== TRY IT ==
Return the records exactly as they are.

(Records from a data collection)
════

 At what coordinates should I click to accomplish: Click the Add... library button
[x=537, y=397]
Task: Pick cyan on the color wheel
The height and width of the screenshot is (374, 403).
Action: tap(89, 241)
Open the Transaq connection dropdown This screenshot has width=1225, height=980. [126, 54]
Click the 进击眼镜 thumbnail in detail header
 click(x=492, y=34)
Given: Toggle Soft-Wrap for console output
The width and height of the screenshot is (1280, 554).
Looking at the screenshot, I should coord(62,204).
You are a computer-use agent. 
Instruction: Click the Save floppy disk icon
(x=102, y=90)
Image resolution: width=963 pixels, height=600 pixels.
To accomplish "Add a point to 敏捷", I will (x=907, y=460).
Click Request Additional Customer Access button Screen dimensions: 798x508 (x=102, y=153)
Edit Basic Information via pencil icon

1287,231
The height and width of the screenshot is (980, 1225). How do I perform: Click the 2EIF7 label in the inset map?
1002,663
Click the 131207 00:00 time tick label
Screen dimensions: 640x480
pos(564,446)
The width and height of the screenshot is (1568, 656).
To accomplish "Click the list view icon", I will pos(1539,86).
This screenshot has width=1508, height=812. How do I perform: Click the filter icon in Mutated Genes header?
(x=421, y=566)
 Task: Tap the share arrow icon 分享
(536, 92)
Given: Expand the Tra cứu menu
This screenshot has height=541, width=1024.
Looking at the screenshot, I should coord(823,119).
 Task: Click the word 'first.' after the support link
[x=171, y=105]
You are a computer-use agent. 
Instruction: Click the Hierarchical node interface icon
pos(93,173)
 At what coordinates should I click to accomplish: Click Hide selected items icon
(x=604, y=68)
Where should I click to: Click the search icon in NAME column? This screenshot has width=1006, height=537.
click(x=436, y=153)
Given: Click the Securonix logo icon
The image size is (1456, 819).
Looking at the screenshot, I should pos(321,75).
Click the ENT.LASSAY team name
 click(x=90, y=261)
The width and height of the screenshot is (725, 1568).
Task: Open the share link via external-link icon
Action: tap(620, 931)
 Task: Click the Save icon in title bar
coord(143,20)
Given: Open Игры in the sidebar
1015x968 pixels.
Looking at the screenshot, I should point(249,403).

════

== SOLUTION FOR THIS TASK ==
 At what coordinates should I click to accomplish: Click the Add... library button
[x=537, y=397]
Task: Pick cyan on the color wheel
The height and width of the screenshot is (374, 403).
Action: tap(89, 241)
Open the Transaq connection dropdown This screenshot has width=1225, height=980. [126, 54]
Click the 进击眼镜 thumbnail in detail header
 click(x=492, y=34)
Given: Toggle Soft-Wrap for console output
The width and height of the screenshot is (1280, 554).
Looking at the screenshot, I should coord(62,204).
You are a computer-use agent. 
Instruction: Click the Save floppy disk icon
(x=102, y=90)
Image resolution: width=963 pixels, height=600 pixels.
To accomplish "Add a point to 敏捷", I will (x=907, y=460).
Click Request Additional Customer Access button Screen dimensions: 798x508 (x=102, y=153)
Edit Basic Information via pencil icon

1287,231
The height and width of the screenshot is (980, 1225). How do I perform: Click the 2EIF7 label in the inset map?
1002,663
Click the 131207 00:00 time tick label
Screen dimensions: 640x480
pos(564,446)
The width and height of the screenshot is (1568, 656).
To accomplish "Click the list view icon", I will pos(1539,86).
This screenshot has width=1508, height=812. How do I perform: Click the filter icon in Mutated Genes header?
(x=421, y=566)
 Task: Tap the share arrow icon 分享
(536, 92)
Given: Expand the Tra cứu menu
This screenshot has height=541, width=1024.
Looking at the screenshot, I should coord(823,119).
 Task: Click the word 'first.' after the support link
[x=171, y=105]
You are a computer-use agent. 
Instruction: Click the Hierarchical node interface icon
pos(93,173)
 At what coordinates should I click to accomplish: Click Hide selected items icon
(x=604, y=68)
Where should I click to: Click the search icon in NAME column? This screenshot has width=1006, height=537.
click(x=436, y=153)
Given: Click the Securonix logo icon
The image size is (1456, 819).
Looking at the screenshot, I should pos(321,75).
Click the ENT.LASSAY team name
 click(x=90, y=261)
The width and height of the screenshot is (725, 1568).
Task: Open the share link via external-link icon
Action: tap(620, 931)
 Task: Click the Save icon in title bar
coord(143,20)
Given: Open Игры in the sidebar
1015x968 pixels.
Looking at the screenshot, I should point(249,403).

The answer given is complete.